Ya Tidak Tidak jelas
Semua pasien yang didiagnosis lupus berdasarkan kriteria ACR dengan usia 11
sampai 18 tahun termasuk dalam kategori remaja sedangkan usia 19 tahun masuk
kategori dewasa. Pemantauan mulai dilakukan sejak ditegakkan diagnosis. Hal ini
dapat dilihat pada bagian metode halaman 2
b. Apakah follow-up dilakukan secara memadai?
Ya Tidak Tidak jelas
Pemantauan dilakukan selama lebih dari 20 tahun (mulai Januari 1979 sampai April
2012) terhadap 608 pasien LES pada satu sentra yang sama, dengan jumlah lost
follow-up sebanyak 25 orang

c. Apakah luaran dinilai dengan kriteria objektif, bila mungkin tersamar?


Ya Tidak Tidak jelas
Luaran berupa keluhan, hasil pemeriksaan serologis dan lainnya dinilai dari data
rekam medis yang tecatat setiap pasien datang kontrol ke rumah sakit namun tidak
tersamar
d.

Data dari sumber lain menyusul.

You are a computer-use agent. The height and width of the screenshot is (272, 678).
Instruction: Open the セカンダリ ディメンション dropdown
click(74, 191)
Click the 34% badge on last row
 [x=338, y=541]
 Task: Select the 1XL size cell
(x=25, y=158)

Apakah diidentifikasi kelompok dengan prognosis berbeda?
Ya Tidak Tidak jelas

Pada studi ini kelompok penderita LES onset remaja dibandingkan dengan penderita
LES onset dewasa dan masing-masing mempunyai prognosis yang berbeda

e. Apakah hasil sudah divalidasi pada kelompok subyek lain?


Ya Tidak Tidak jelas
Pada studi ini luaran yang diperoleh pada kelompok pasien LES remaja telah
dibandingkan dengan kelompok penderita LES dewasa

2. Apakah bukti tentang prognosis yang valid ini penting?

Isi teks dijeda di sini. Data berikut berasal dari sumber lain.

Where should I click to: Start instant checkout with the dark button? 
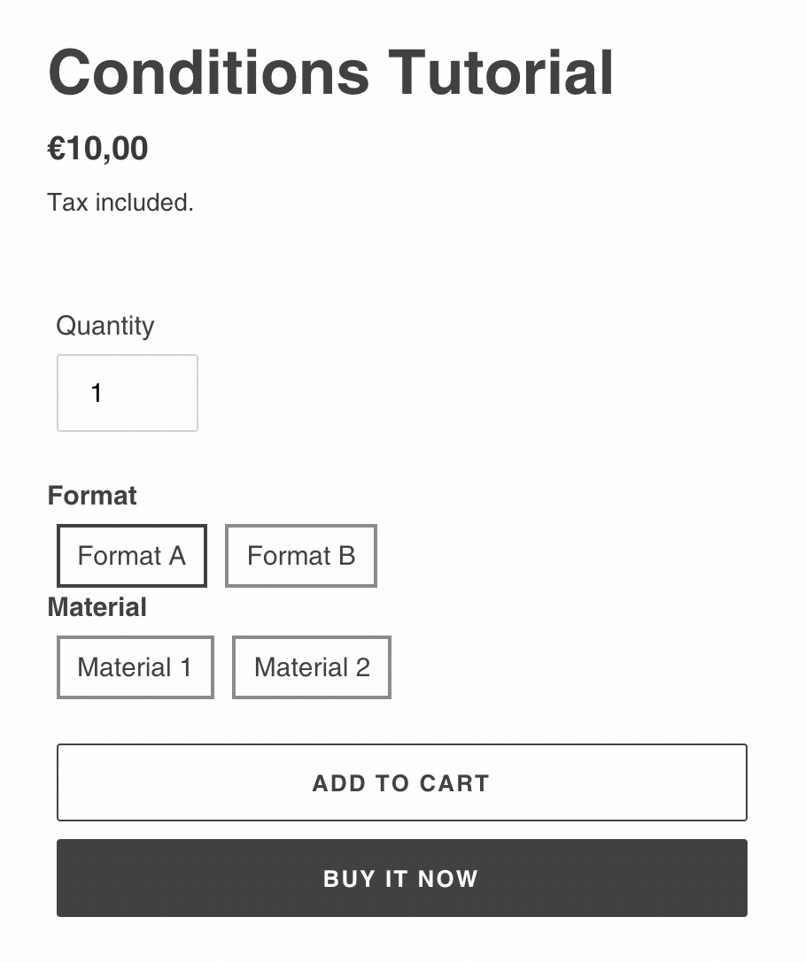[x=401, y=878]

a. Berapa besar kemungkinan terjadinya luaran dari waktu ke waktu?
Setelah pemantauan selama median 16 tahun pada dewasa dan 14 tahun pada
penderita LES remaja, diperoleh mortalitas lebih tinggi pada dewasa (15,7%)
dibandingkan 6,5% pada remaja (P=0,008). Insidens kanker lebih sering terjadi

14
pada remaja yaitu 4,55 (95% CI 0,56-8,54) dibanding dewasa yaitu 1,2 (95% CI
0,805-1,6)
b. Berapa tepatkah estimasi terjadinya luaran yang diteliti?
Tingkat mortalitas lebih tinggi pada dewasa dengan nilai P=0,008 cukup signifikan
dan insidens kanker yang lebih tinggi pada remaja 4,55 dengan nilai 95% CI 0,56-
8,54 dibanding pada dewasa 1,2 dengan 95% CI 0,805-1,6

3. Apakah kita dapat menerapkan bukti prognosis yang valid dan penting ini
kepada pasien kita?
a. Apakah pasien kita mirip dengan subyek penelitian?
Ya Tidak Tidak jelas
Pasien adalah remaja perempuan usia 13 tahun, dan subjek dalam studi ini adalah
penderita LES dengan onset remaja usia 11 sampai 18 tahun
b. Apakah simpulan kita terhadap hasil studi bermanfaat apabila disampaikan
kepada pasien dalam tatalaksana secara keseluruhan?
Ya Tidak Tidak jelas
Hasil studi ini dapat menjelaskan kemungkinan komplikasi yang akan terjadi pada
pasien serta perjalanan penyakit dan tingkatkematian

Kesimpulan
Hasil penelitian ini valid, penting, dan dapat diterapkan dimana pasien LES yang
didiagnosis saat remaja akan mengalami komplikasi yang lebih sering namun angka
kematian lebih tinggi pada penderita LES onset dewasa.